President Donald Trump intends to initiate negotiations with Canada and Mexico regarding modernization of the North American Free Trade Agreement (NAFTA), according to a May 18 letter submitted to the U.S. Senate by U.S. Trade Representative Robert E. Lighthizer.
“We will consult closely with Congress in developing our negotiating positions to ensure that they are consistent with congressional priorities and objectives outlined in section 102 of the Trade Priorities and Accountability Act,” Mr. Lighthizer wrote in the letter. “We intend to initiate negotiations with Canada and Mexico as soon as practicable, but no earlier than 90 days from the date of this notice.”
NAFTA is a multi-layer free trade agreement between the United States, Canada and Mexico that came into effect in 1994. It was designed to remove tariff barriers and facilitate the cross-border movement of goods and services among the three countries. There has been controversy over the effectiveness of the agreement in ongoing discussions of potential renegotiations.
In his letter to the U.S. Senate, Mr. Lighthizer said the United States is looking to support higher-paying jobs in the United States and to grow the U.S. economy by improving U.S. opportunities under NAFTA. He said NAFTA was negotiated 25 years ago, and while little with the agreement has changed, the economy and businesses have changed considerably over that time.
“Many chapters are outdated and do not reflect modern standards,” he said. “For example, digital trade was in its infancy when NAFTA was enacted. In addition, and consistent with the negotiating objectives in the Trade Priorities and Accountability Act, our aim is that NAFTA be modernized to include new provisions to address intellectual property rights, regulatory practices, state-owned enterprises, services, customs procedures, sanitary and phytosanitary measures, labor, environment and small and medium enterprises.
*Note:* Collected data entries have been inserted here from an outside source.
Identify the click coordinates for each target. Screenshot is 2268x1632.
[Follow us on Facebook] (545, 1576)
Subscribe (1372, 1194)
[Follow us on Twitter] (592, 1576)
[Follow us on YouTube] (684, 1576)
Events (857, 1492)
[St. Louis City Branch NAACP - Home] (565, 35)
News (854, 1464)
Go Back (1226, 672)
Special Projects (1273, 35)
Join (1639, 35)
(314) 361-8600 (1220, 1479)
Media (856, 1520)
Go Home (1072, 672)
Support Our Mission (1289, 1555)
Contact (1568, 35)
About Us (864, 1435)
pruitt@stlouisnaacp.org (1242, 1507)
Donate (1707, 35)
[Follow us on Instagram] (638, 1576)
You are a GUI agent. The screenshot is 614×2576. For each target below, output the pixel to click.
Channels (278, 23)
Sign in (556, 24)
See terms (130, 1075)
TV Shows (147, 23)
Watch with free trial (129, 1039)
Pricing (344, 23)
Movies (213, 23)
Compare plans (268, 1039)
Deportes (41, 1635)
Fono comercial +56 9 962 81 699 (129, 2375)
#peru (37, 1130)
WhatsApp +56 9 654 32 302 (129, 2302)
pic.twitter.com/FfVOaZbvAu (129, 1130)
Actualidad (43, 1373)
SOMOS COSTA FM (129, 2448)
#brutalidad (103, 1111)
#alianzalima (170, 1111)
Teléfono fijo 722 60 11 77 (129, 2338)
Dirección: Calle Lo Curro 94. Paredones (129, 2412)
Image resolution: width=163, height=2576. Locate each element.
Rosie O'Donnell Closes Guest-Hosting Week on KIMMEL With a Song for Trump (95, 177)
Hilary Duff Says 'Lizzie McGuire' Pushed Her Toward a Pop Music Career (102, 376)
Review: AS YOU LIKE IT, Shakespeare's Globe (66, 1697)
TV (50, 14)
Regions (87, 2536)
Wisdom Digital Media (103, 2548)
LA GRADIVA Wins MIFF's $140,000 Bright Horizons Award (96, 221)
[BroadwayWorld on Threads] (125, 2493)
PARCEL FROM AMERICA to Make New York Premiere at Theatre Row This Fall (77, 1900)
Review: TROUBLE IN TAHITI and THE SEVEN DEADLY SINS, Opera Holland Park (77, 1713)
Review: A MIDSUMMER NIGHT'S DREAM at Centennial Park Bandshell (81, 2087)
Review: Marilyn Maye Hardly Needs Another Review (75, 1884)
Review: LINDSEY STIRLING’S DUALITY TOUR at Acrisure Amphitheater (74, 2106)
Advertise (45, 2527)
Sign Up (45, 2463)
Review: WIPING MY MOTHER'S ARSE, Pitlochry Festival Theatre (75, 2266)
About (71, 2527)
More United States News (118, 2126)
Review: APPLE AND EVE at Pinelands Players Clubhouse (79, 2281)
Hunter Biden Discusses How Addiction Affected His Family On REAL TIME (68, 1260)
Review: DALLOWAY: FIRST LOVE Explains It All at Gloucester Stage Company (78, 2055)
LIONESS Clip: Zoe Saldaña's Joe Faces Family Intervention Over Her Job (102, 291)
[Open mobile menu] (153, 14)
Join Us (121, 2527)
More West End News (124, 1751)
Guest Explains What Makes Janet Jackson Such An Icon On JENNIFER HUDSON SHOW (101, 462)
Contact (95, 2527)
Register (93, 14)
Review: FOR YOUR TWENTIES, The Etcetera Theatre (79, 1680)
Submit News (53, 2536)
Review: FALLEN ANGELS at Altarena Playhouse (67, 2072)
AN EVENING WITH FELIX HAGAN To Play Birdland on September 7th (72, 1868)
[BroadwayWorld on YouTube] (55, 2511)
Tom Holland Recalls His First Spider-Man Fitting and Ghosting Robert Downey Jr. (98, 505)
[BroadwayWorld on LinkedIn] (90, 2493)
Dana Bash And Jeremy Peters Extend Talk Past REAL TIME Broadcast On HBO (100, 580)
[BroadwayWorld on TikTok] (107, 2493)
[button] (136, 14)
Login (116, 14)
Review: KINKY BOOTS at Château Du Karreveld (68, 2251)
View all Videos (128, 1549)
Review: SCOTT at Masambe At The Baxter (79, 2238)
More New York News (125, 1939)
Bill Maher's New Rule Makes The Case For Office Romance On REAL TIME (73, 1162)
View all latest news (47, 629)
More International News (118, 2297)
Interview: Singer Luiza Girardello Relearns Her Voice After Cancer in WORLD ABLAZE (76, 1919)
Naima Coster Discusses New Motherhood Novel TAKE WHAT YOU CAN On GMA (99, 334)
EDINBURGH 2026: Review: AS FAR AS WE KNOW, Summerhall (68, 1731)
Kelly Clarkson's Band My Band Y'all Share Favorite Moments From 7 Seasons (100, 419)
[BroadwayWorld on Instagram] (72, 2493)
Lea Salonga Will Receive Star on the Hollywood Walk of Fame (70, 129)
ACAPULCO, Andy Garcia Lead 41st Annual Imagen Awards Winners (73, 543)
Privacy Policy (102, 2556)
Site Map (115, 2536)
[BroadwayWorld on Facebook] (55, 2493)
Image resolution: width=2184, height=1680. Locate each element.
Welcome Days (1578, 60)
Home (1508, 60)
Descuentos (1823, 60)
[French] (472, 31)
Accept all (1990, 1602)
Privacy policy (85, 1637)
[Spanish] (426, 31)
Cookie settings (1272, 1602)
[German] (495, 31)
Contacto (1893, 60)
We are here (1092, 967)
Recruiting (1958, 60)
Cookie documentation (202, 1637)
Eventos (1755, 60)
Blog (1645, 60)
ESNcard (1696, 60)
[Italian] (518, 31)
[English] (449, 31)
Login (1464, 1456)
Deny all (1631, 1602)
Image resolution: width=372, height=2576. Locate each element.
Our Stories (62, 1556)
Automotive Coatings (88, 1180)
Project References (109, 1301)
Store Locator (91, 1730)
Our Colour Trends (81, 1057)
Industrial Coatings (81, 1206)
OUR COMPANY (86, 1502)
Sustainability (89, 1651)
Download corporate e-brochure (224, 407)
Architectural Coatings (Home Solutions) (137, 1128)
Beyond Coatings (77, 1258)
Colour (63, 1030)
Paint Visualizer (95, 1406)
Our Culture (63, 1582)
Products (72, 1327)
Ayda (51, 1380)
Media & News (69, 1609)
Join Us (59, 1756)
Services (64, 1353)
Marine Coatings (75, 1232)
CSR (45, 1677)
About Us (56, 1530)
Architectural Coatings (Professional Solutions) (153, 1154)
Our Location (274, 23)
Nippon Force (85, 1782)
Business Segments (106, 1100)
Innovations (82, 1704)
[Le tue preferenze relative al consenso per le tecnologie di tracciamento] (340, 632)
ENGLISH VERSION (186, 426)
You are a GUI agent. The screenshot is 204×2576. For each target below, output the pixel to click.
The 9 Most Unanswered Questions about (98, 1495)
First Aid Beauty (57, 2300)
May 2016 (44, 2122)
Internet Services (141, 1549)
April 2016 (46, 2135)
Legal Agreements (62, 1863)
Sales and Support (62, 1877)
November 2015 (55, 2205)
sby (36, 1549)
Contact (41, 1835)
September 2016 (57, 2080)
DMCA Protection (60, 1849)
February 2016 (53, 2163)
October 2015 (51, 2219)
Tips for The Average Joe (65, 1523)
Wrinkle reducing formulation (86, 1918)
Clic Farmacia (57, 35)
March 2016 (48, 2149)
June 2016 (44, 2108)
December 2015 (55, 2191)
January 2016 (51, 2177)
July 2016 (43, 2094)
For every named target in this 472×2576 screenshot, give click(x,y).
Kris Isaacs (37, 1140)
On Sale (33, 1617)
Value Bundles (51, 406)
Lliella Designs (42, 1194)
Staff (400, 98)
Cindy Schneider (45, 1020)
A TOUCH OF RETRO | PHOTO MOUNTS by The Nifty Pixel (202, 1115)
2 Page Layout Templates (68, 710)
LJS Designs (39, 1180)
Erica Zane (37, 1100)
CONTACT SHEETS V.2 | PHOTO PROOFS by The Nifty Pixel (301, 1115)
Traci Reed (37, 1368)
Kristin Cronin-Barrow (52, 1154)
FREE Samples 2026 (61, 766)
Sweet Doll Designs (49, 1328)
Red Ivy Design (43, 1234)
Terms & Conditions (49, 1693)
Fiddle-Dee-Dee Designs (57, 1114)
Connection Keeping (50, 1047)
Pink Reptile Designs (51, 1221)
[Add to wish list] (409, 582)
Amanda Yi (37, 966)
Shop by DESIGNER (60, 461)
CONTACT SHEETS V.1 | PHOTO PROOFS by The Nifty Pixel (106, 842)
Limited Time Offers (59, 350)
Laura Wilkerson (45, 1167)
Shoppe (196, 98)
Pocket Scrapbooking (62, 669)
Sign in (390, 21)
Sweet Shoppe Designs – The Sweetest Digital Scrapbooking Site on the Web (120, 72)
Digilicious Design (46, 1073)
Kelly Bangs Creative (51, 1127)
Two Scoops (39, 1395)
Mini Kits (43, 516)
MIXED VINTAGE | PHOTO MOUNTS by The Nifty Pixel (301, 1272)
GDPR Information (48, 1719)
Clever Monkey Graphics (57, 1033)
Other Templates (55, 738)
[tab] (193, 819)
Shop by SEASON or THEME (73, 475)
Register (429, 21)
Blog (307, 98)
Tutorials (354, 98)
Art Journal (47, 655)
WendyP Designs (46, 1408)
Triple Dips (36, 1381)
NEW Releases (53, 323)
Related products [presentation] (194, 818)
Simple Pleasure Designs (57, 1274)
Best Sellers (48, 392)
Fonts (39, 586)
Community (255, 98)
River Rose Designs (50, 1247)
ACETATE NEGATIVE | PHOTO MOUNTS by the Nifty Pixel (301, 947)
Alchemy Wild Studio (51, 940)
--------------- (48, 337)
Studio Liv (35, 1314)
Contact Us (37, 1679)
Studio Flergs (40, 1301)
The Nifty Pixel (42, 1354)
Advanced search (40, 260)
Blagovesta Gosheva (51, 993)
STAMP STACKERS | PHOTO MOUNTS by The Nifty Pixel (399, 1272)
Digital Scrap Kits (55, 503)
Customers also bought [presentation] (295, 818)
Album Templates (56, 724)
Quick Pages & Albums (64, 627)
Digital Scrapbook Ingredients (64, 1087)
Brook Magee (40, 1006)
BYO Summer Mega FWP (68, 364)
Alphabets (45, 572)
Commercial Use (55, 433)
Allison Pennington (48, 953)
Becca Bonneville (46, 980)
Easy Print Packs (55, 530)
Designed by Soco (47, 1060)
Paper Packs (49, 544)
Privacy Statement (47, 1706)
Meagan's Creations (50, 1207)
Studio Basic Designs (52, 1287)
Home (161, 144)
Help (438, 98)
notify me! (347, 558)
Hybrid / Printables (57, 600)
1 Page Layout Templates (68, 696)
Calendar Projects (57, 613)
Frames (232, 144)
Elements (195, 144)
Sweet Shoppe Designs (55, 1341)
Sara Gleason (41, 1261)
Moreover, establishing effective implementation and aggressive enforcement of the commitments made by our trading partners under our trade agreements is vital to the success of those agreements and should be improved in the context of NAFTA.”
Following the release of Mr. Lighthizer’s letter to the Senate, U.S. Secretary of Agriculture George (Sonny) Perdue issued a statement expressing his confidence that renegotiation of NAFTA will result in a better deal for many parties.“While NAFTA has been an overall positive for American agriculture, any trade deal can always be improved,” Mr. Perdue said. “As President Trump moves forward with renegotiating with Canada and Mexico, I am confident this will result in a better deal for our farmers, ranchers, foresters and producers. When the rules are fair and the playing field is level, U.S. agriculture will succeed and lead the world. It’s why we recently announced the creation of an undersecretary for trade at U.S.D.A., because as world markets expand, we will be an unapologetic advocate for American agriculture. As I have often said, if our people continue to grow it, U.S.D.A. will be there to sell it.”